Today will be the last Tech Tuesday for 2012 as I will be taking another one of my information slim down breaks starting next week. In the review of programming topics covered so far, I pointed out that we have not yet looked at any of the questions that arise once we have given instructions to the computer. The biggest one here is does it all work? Or are there errors? How would we know and what do we do about it?
Program errors are known as bugs and finding and getting rid of them as debugging. It is sometimes claimed that this usage goes back to a story of Grace Hopper finding a moth in the relays of Harvard’s Mark II computer. That story may or may not be apocryphal and the use of the word bug to describe a fault or error is definitely older than that. In reading up a bit for this post I discovered that Lady Ada is credited, including by Babbage himself, with having found the first error in a program for his analytical engine (Google had a Lady Ada Doodle yesterday in honor of her 197th birthday).
I first wrote about errors in the context of syntax. Syntax errors tend to be the easiest to find as generally the program will either not compile or it will not execute. The compiler or interpreter will produce some error message that identify the offending lines of code and even what the specific syntax error is. Even then sometimes some hunting around is required, for instance in the case of unbalanced blocks (meaning a missing closing element for a block such as a missing “}”).
Most of the time though the bugs we are dealing with are of a semantic nature. We think the program means one thing but when the computer executes it it really does something else. A lot of work has gone into trying to avoid this by formally verifying the correctness of software. In areas such as say the software for space rockets it is easy to see why we would want to be able to do this before launching the rocket. There are, however, some obvious and some less obvious problems with being able to do this. For starters, how do you specify what the program is supposed to be doing other than by — drum roll — writing another program?

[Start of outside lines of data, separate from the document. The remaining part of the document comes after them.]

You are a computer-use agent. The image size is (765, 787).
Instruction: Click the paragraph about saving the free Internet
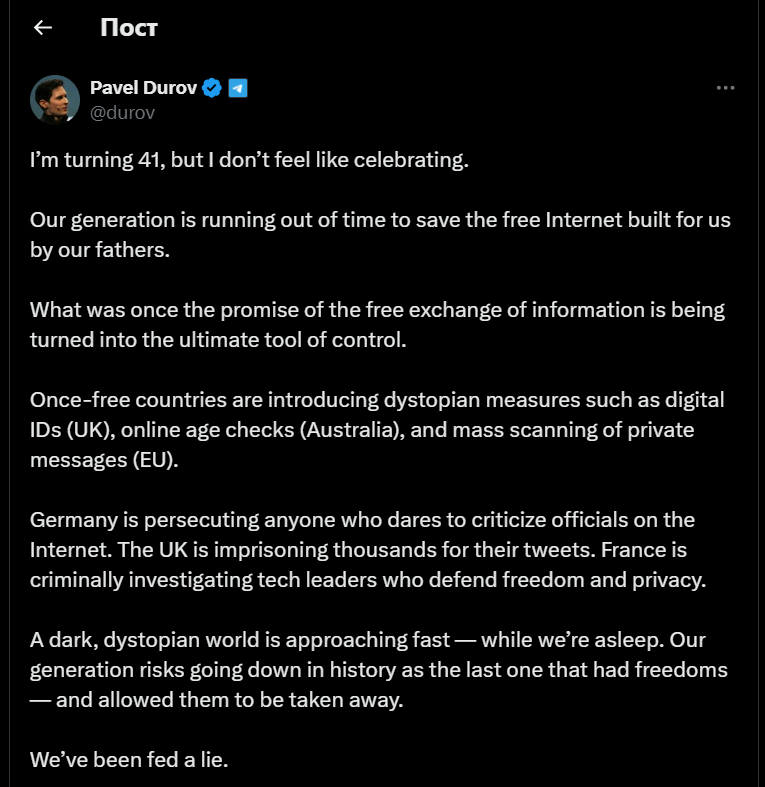(380, 235)
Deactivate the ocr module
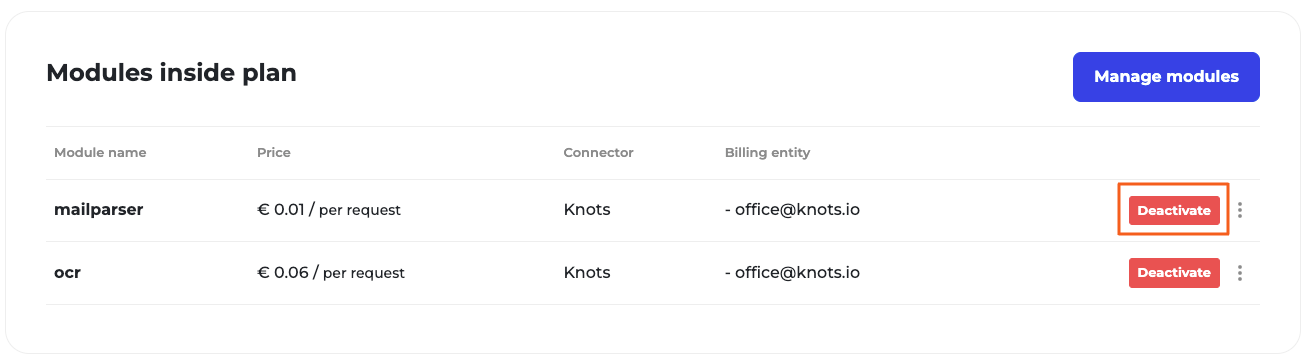The width and height of the screenshot is (1312, 361). [x=1174, y=272]
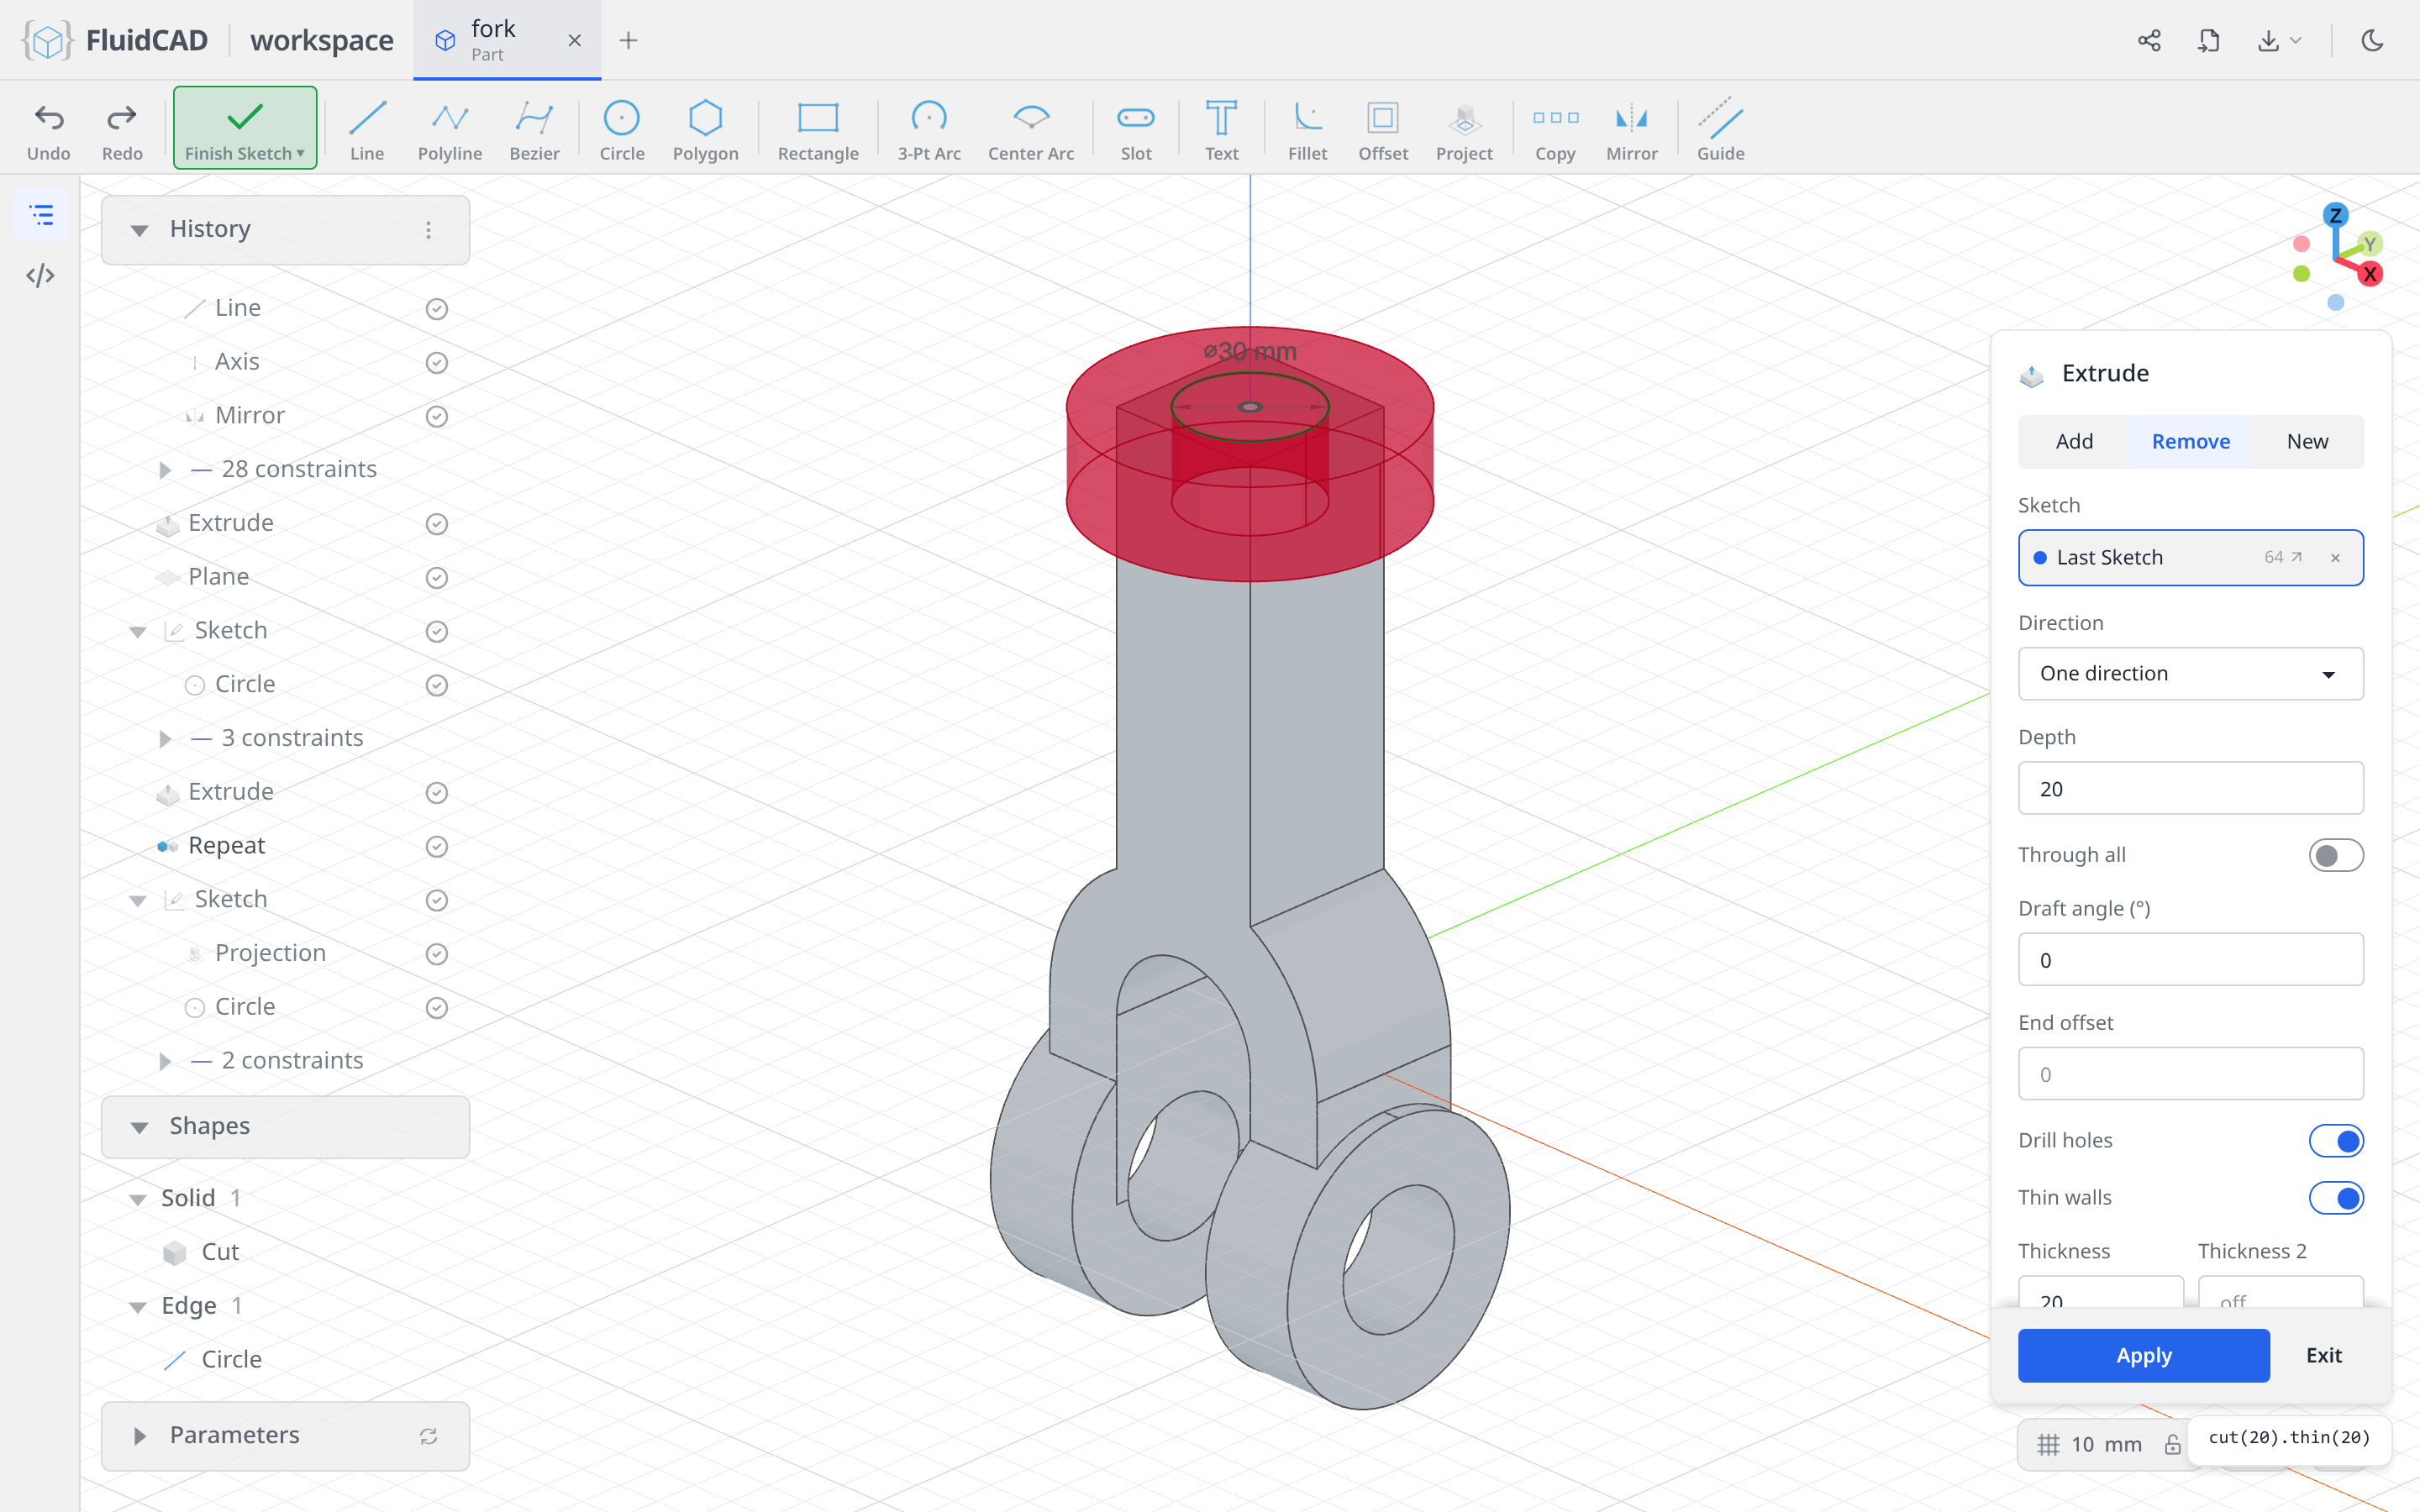This screenshot has height=1512, width=2420.
Task: Open the code view sidebar icon
Action: (x=40, y=275)
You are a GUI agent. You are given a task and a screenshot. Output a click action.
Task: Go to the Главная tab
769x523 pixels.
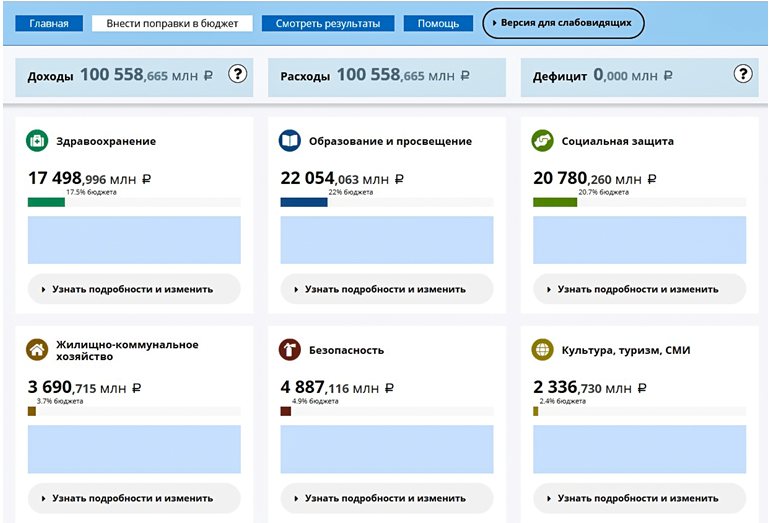(x=49, y=23)
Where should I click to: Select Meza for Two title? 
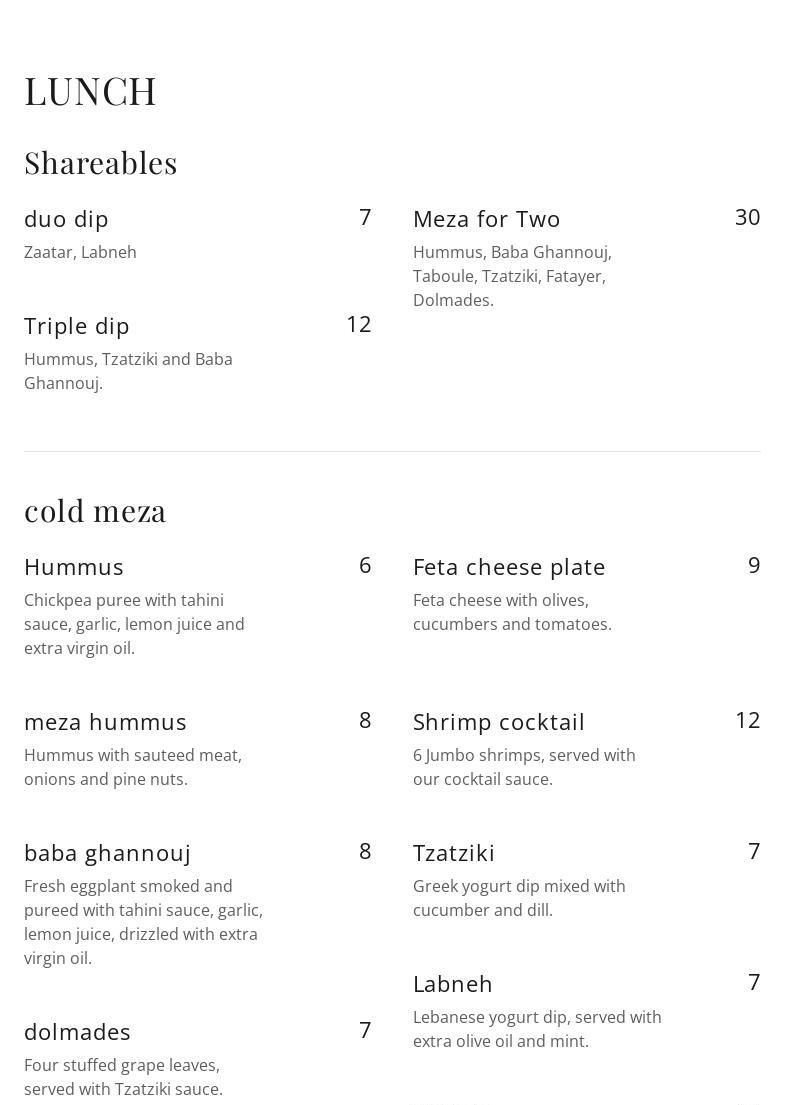[486, 219]
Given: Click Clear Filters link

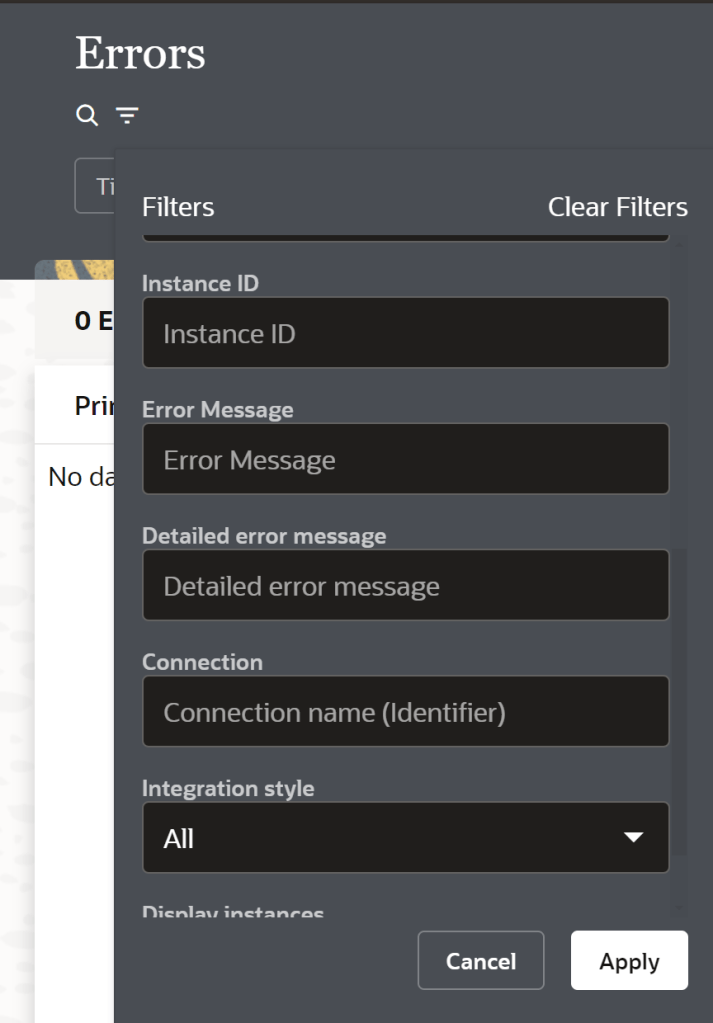Looking at the screenshot, I should point(617,207).
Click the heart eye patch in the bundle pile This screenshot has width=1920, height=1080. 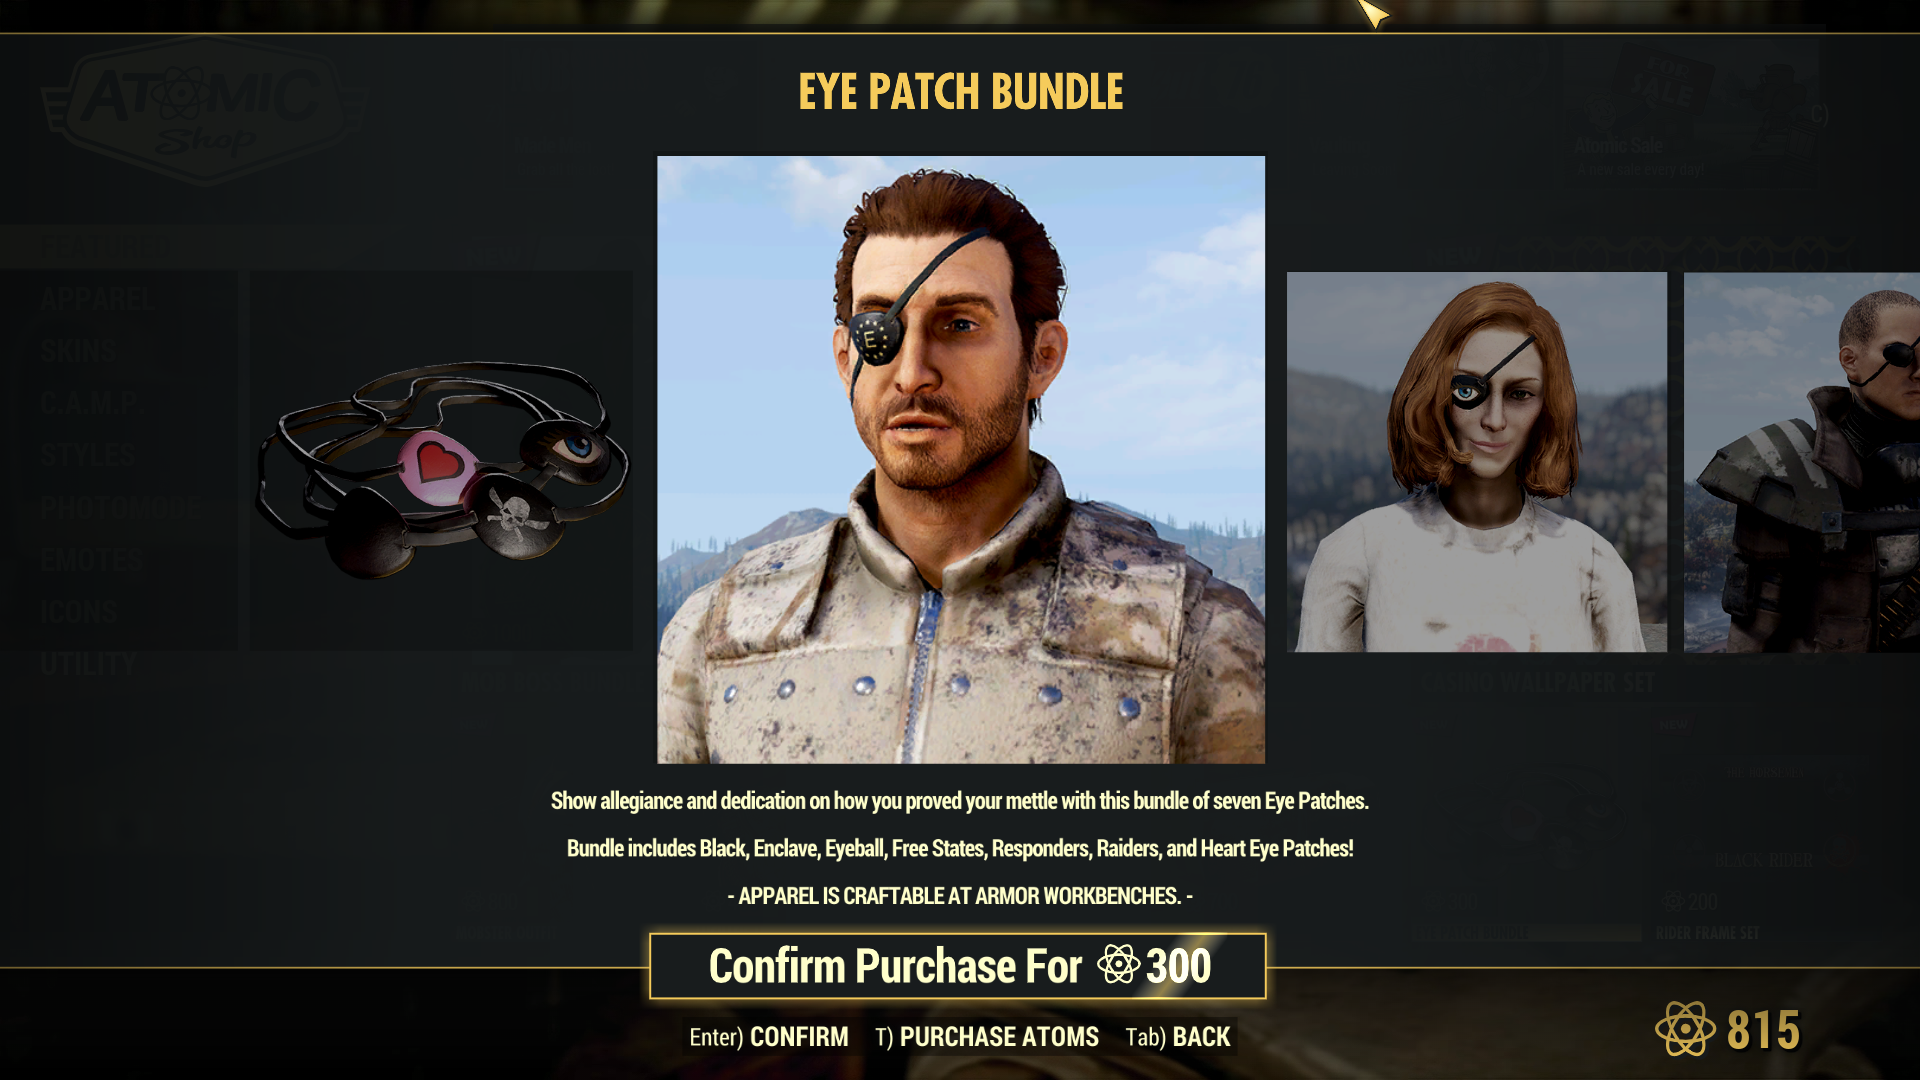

Because formal methods are laborious and limited a lot of code does contain bugs. Some are even sufficiently famous to have their own name, such as the off-by-one error or OBOE (if you make seven cuts, how many slices of sausage do you have?). The question then is how and when do you best find bugs and get rid of them? The answer to this has changed over the years in important ways as we have moved from a waterfall model of development to the agile model.
As I pointed out yesterday, agile development is really the application of ideas from continuous improvement to software. One of the key ideas is to have no or minimal interim inventory as it will hide production flaws. In agile we should have a little untested code — which could hide bugs — as possible. This is accomplished through techniques such as frequent code reviews and lots of unit testing and automated black box testing (a subject of some future posts). Having fewer bugs and finding the ones that do exist more quickly helps reduce compounding effects and makes debugging a lot easier.
Debugging is the process of tracking down and eliminating bugs, which are often tracked in a system such as Bugzilla or Jira. Some engineers absolutely hate it and others love it since it can be a bit like playing detective (especially when debugging other people’s code). Even just reproducing a bug can sometimes be quite challenging. For instance, the bug may occur only in a very specific configuration of the program and in result of interaction with either underlying hardware or other software. In fact, looking for the bug may change the conditions enough for it not to occur leading to a so-called Heisenbug.
Personally I am in the camp of folks who find tracking down and fixing bugs quite satisfying. My first major debugging experience was finding bugs in an accounting system that was written in an early version of Basic that allowed only two character variable names and the system consisted of 80+ separate program files. What was your most epic bug / debugging experience?